Neuraminidase-mediated enhancement of Streptococcus pneumoniae colonization is associated with altered mucus characteristics and distribution

Matthew T Montgomery; Mila Ortigoza; Cynthia Loomis; Jeffrey N Weiser

doi:10.1128/mbio.02579-24

Neuraminidase-mediated enhancement of Streptococcus pneumoniae colonization is associated with altered mucus characteristics and distribution

mBio. 2024 Dec 11:e0257924. doi: 10.1128/mbio.02579-24. Online ahead of print.

Authors

Matthew T Montgomery¹, Mila Ortigoza^{1

2}, Cynthia Loomis³, Jeffrey N Weiser¹

Affiliations

¹ Department of Microbiology, New York University School of Medicine, New York, New York, USA.
² Department of Medicine, Division of Infectious Diseases, New York University School of Medicine, New York, New York, USA.
³ Department of Pathology, New York University School of Medicine, New York, New York, USA.

PMID: 39660923
DOI: 10.1128/mbio.02579-24

Abstract

Upon entry into the upper respiratory tract (URT), Streptococcus pneumoniae (Spn) upregulates neuraminidases (NA) that cleave sialic acid (SA) from host glycans. Because sialylation is thought to contribute to the physical properties that determine mucus function, we posited that Spn directly alters host mucus through NA activity. By directly imaging the colonized URT, we demonstrated NA-mediated alterations to the characteristics and distribution of mucus along the respiratory epithelium, where colonizing bacteria are found. Mucus exposed to NA showed increased localization within goblet cells and lining the glycocalyx. By contrast, NA-naïve mucus was more likely to be observed sloughing away from the epithelial surface. We also visualized Spn in the URT and observed that NA promoted efficient bacterial localization to the firm mucus layer overlying the glycocalyx, whereas NA-deficient Spn was associated more with loose mucus. By facilitating tighter association with the glycocalyx, NA promoted increased Spn colonization density. The magnitude of the NA-mediated effect on colonization was widened during late colonization by increased evasion of host-mediated clearance mechanisms. Thus, Spn-encoded NAs directly modify the host environment by desialylating mucus, which allows close interaction with mucus at the epithelium, and this is associated with enhanced bacterial colonization.

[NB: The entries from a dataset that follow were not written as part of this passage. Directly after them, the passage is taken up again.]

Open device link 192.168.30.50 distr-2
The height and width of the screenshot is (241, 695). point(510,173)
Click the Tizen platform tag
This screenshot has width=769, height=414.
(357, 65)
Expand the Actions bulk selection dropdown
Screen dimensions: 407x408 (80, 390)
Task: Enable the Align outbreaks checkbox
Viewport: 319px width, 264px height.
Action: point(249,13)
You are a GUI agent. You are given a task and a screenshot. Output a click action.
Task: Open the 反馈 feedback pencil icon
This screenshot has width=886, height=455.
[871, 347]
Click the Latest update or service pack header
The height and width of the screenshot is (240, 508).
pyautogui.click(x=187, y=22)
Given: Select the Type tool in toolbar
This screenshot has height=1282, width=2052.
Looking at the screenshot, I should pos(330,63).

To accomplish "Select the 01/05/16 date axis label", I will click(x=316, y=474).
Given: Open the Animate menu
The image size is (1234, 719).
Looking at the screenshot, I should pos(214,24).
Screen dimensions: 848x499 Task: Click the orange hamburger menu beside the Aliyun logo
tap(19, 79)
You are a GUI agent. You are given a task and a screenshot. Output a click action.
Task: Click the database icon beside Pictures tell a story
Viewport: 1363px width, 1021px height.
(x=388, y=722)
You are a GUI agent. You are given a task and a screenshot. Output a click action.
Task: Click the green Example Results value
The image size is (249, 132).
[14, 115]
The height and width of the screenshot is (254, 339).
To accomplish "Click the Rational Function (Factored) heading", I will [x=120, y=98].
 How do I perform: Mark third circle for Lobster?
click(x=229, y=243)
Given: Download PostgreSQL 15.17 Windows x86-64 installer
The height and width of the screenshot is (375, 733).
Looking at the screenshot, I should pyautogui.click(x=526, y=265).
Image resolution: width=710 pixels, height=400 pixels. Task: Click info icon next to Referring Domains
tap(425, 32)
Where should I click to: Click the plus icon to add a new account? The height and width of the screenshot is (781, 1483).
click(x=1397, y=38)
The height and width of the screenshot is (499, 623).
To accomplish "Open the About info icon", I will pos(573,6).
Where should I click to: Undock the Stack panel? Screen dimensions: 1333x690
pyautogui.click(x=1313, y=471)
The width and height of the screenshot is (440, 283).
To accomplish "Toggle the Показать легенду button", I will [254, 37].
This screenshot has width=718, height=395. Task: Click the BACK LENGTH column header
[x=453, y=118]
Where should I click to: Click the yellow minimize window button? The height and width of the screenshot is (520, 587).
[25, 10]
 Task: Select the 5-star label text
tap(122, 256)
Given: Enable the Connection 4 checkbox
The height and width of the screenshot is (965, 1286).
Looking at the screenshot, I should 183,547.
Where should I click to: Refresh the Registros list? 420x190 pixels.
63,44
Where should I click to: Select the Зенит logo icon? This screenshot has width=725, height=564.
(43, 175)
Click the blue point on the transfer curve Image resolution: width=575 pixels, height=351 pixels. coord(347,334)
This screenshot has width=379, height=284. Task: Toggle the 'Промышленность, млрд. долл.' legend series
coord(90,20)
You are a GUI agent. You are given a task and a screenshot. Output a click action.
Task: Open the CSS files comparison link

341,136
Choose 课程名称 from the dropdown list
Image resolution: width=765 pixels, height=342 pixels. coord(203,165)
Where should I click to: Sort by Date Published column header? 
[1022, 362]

Importance: Although severe illness and death caused by Spn result from secondary invasive diseases including pneumonia, sepsis, and meningitis, stable colonization of the upper respiratory tract (URT) is a prerequisite to invasive disease. Therefore, understanding host-Spn dynamics during asymptomatic colonization of the URT is warranted with respect to the pathogenesis of Spn disease. In this study, we found that Spn NA activity directly alters mucus characteristics that result in increased density and duration of URT colonization. Therefore, targeting Spn NA activity during URT colonization may be a viable strategy to mitigate Spn infection.

Keywords: Streptococcus pneumoniae; colonization; mucus; neuraminidase; upper respiratory tract.